**Excerpt to read:**
+--
Functions: ks.test, cor, cor.test, lm
We use a Chi-Squared test of association for the different levels of two categorical variables.
See Testing Ratios for more details.
# Generate 50 values drawn randomly from two different distributions: x is from a normal distribution and y from a uniform.
# Thus, we *know* they should be different
x <- rnorm(50)
y <- runif(30)
# Do x and y come from the same distribution?
ks.test(x, y)
##
## Two-sample Kolmogorov-Smirnov test
##
## data: x and y
## D = 0.53333, p-value = 2.159e-05
## alternative hypothesis: two-sided
The p < 0.001 suggests that x and y are indeed drawn from different distributions.
Let's look at the small sparrow dataset, and the relationship between the various measurements.
BirdData <- data.frame(
Tarsus = c(22.3, 19.7, 20.8, 20.3, 20.8, 21.5, 20.6, 21.5),
Head = c(31.2, 30.4, 30.6, 30.3, 30.3, 30.8, 32.5, 31.6),
Weight = c(9.5, 13.8, 14.8, 15.2, 15.5, 15.6, 15.6, 15.7),
Wingcrd = c(59, 55, 53.5, 55, 52.5, 57.5, 53, 55),
Species = c('A', 'A', 'A', 'A', 'A', 'B', 'B', 'B')
)
Then, make a 2x2 panel plot.
par(mfrow = c(2, 2))
plot(BirdData$Tarsus ~ BirdData$Wingcrd)
plot(BirdData$Tarsus ~ BirdData$Head)
plot(BirdData$Tarsus ~ BirdData$Weight)
plot(BirdData$Head ~ BirdData$Wingcrd)
Fig. The relationships between measurements of sparrows
We have no a priori reason to believe that any of these measurements of sparrows drives variation in the others. However, we can test whether they are correlated. For example, do sparrows with larger heads also have larger wings?
The function cor()
returns the correlation coefficient of two variables. It requires an x
and a y
. Pearson's product moment correlation coefficient is the parametric version used for normal data; Kendall's tau or Spearman's rho for non-parametric data.
cor(x = BirdData$Tarsus, y = BirdData$Wingcrd, method = 'pearson')
## [1] 0.6409484
The function cor.test()
tests for association---correlation---between paired samples, using one of Pearson's product moment correlation coefficient, Kendall's tau or Spearman's rho, as above. The three methods each estimate the association between paired samples and compute a test of the value being zero (indicating no association). We use the method =
argument to specify which (Pearson is the default).
+--
**Tasks:**
A. In the R tutorial on statistical tests, which method does cor.test() use by default?
B. List every function named on the "Functions:" line at the top of the R tutorial on statistical tests.
C. Pick up the R tutorial on statistical tests after its last sentence and keep writing it.

**Information provided:**
+--
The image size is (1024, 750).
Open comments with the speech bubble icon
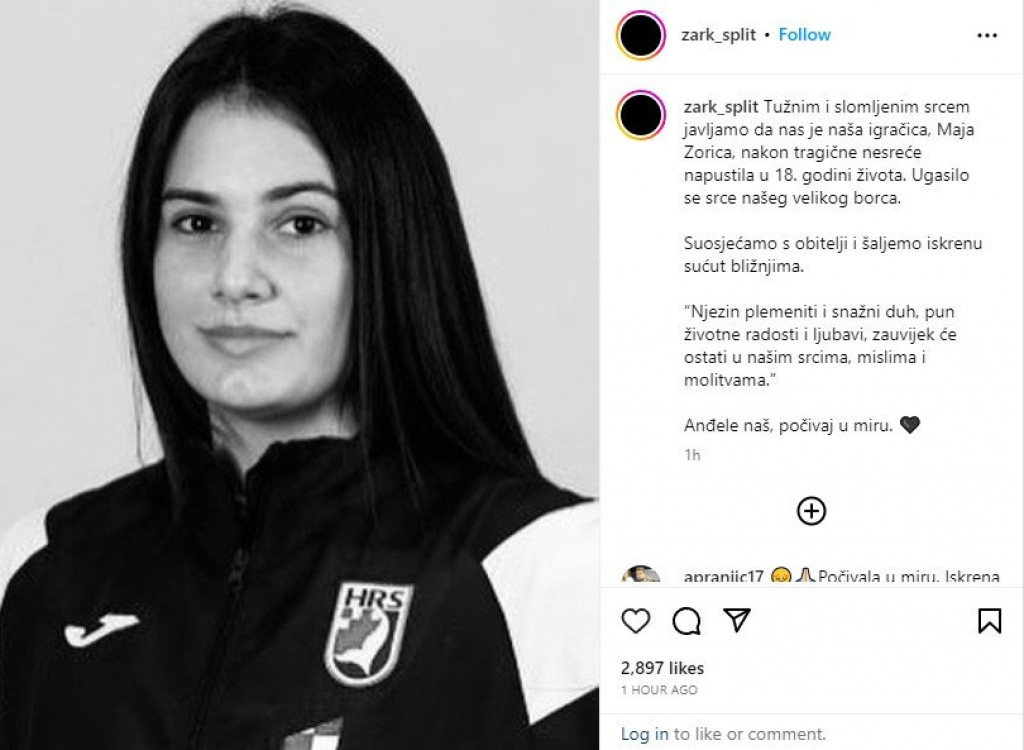[x=686, y=621]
+--
**The responses:**
A. Pearson's product moment correlation coefficient.

B. ks.test, cor, cor.test, lm

C.
Pearson should be used if the samples follow independent normal distributions. Kendall's tau or Spearman's rho statistic is used to estimate a rank-based measure of association. These tests may be used if the data do not necessarily come from a bivariate normal distribution.
cor.test(x = BirdData$Tarsus, y = BirdData$Wingcrd, method = 'pearson')
##
## Pearson's product-moment correlation
##
## data: BirdData$Tarsus and BirdData$Wingcrd
## t = 2.0454, df = 6, p-value = 0.0868
## alternative hypothesis: true correlation is not equal to 0
## 95 percent confidence interval:
## -0.1162134 0.9269541
## sample estimates:
## cor
## 0.6409484
Because it is a test of correlation, with no causality, if we want to use the formula =
argument, we have to set it up slightly differently.
cor.test(formula = ~ BirdData$Tarsus + BirdData$Wingcrd)
##
## Pearson's product-moment correlation
##
## data: BirdData$Tarsus and BirdData$Wingcrd
## t = 2.0454, df = 6, p-value = 0.0868
## alternative hypothesis: true correlation is not equal to 0
## 95 percent confidence interval:
## -0.1162134 0.9269541
## sample estimates:
## cor
## 0.6409484
If we think that one variable is driving variation in the other, we should use regression rather than correlation.
The function lm()
is used to develop linear models. At its simplest, it takes one argument: formula
Models are specified symbolically. A typical model has the form response ~ terms
where response
is the (numeric) response/dependent vector and terms
is a series of terms which specifies a linear predictor (or independent variable) for response
.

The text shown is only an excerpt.